A New Jersey Superior Court judge has rejected the state’s motion to dismiss a complaint challenging wage and overtime exclusions for farmworkers. The ruling, issued by Presiding Judge Patrick J. Bartels of the Chancery Division in Mercer County, allows claims that these exclusions violate the state constitution’s prohibition on special laws to proceed.
The complaint was filed by the ACLU of New Jersey, along with the ACLU Immigrants’ Rights Project, the ACLU Racial Justice Program, and Seton Hall Law School’s Center for Social Justice. They represent El Comité de Apoyo a los Trabajadores Agrícolas (CATA), an organization advocating for farmworker rights. The suit seeks injunctive relief and a declaratory judgment under the New Jersey Constitution’s equal protection clause.
“This decision brings us closer to achieving economic justice for farmworkers, who have been denied equal wage and overtime protections for decades despite the critical role they play in making New Jersey the Garden State,” said ACLU-NJ Legal Director Jeanne LoCicero. “Farmworkers deserve a shot at making their case, and now they will get it.”
New Jersey’s Wage and Hour Law does not grant farmworkers the same minimum wage and overtime protections as other workers in the state. Even after lawmakers raised the statewide minimum wage to $15 per hour beginning in 2024, farmworkers remain subject to lower wages with incremental increases until parity is reached in 2030.
“This ruling is just the beginning of vindicating the rights of farmworkers in New Jersey who have faced decades of wage discrimination,” said Jessica Culley, General Coordinator at CATA. “Especially in this moment, when immigrant communities are being brutalized across the country and our local communities experience raids on a nearly weekly basis, New Jersey must begin treating farmworkers with the same dignity and respect it affords similar workers.”
Previous decisions by the New Jersey Supreme Court have acknowledged that most farmworkers are members of marginalized groups with limited political power or union representation. Many are immigrants or people of color who cannot vote and are more vulnerable to unfair workplace practices.
“We are glad that the court has taken the first step toward ensuring that New Jersey’s hardworking farmworkers get the same basic wage protections as other New Jerseyans,” said Noelle Smith, Skadden Fellow at the ACLU Immigrants’ Rights Project. “It’s clear that employers should be paying farmworkers a fair wage for their critical work.”
“This is a momentous step forward in protecting the rights of some of NJ’s most vulnerable workers,” said Jenny-Brooke Condon, Professor of Law and Director of Seton Hall Law School’s Equal Justice Clinic. “It reaffirms that our State Constitution is a source of broad protection independent of the Federal Constitution.”

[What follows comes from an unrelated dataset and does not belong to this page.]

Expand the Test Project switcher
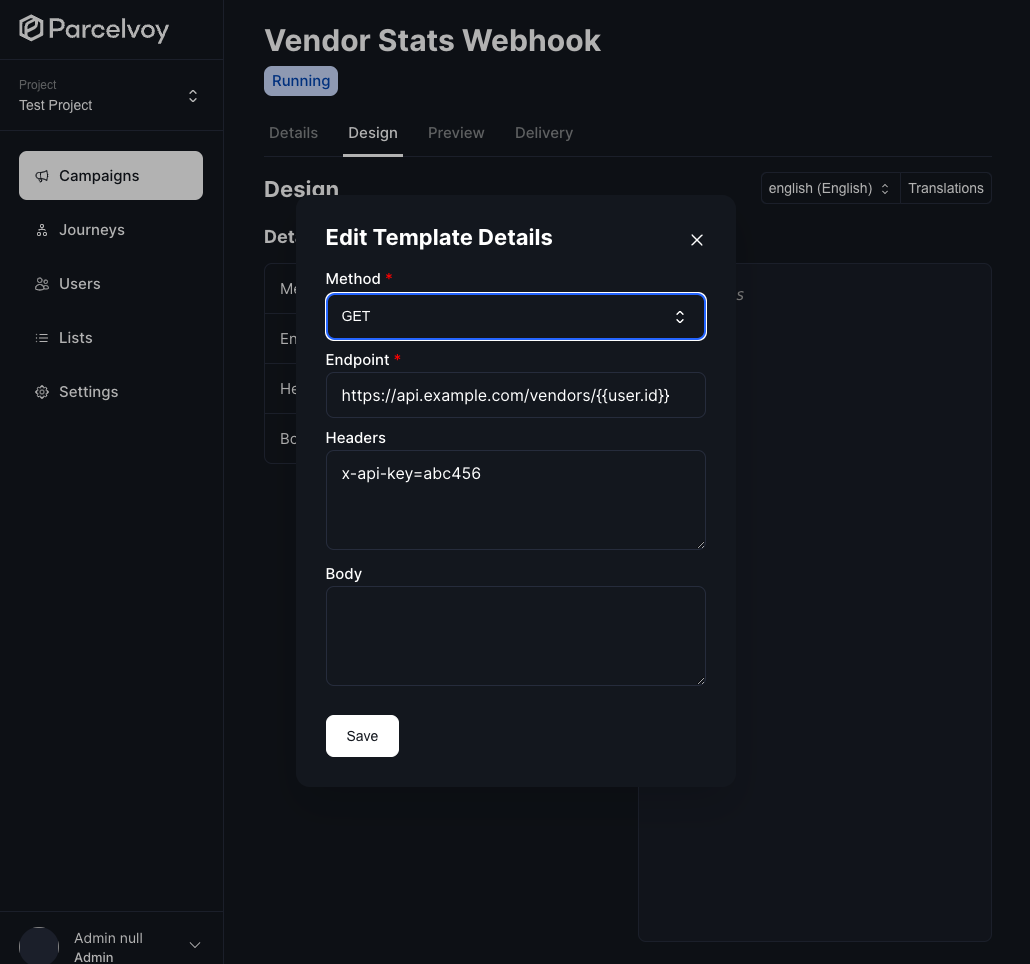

The exclusion from wage and overtime protections mirrors federal policies established during the New Deal era that excluded Black and minority workers from labor law benefits. Advocates argue these policies continue to affect marginalized groups today.
“This decision shows that New Jersey’s exclusion of farmworkers from basic wage and overtime protections is unjustified. For decades, farmworkers have been denied the dignity, equality, and protections guaranteed to other workers in this state,” said Alejandro Agustín Ortiz, Senior Counsel at the ACLU’s Racial Justice Program. “This ruling is a victory for racial and economic justice, and for the thousands of workers whose labor sustains our communities.”
The ACLU of New Jersey operates as a civil rights organization based in Newark since its founding in 1960. It advocates for equity by centering marginalized voices through legal action and policy reform efforts across areas such as voting rights and criminal justice reform throughout New Jersey.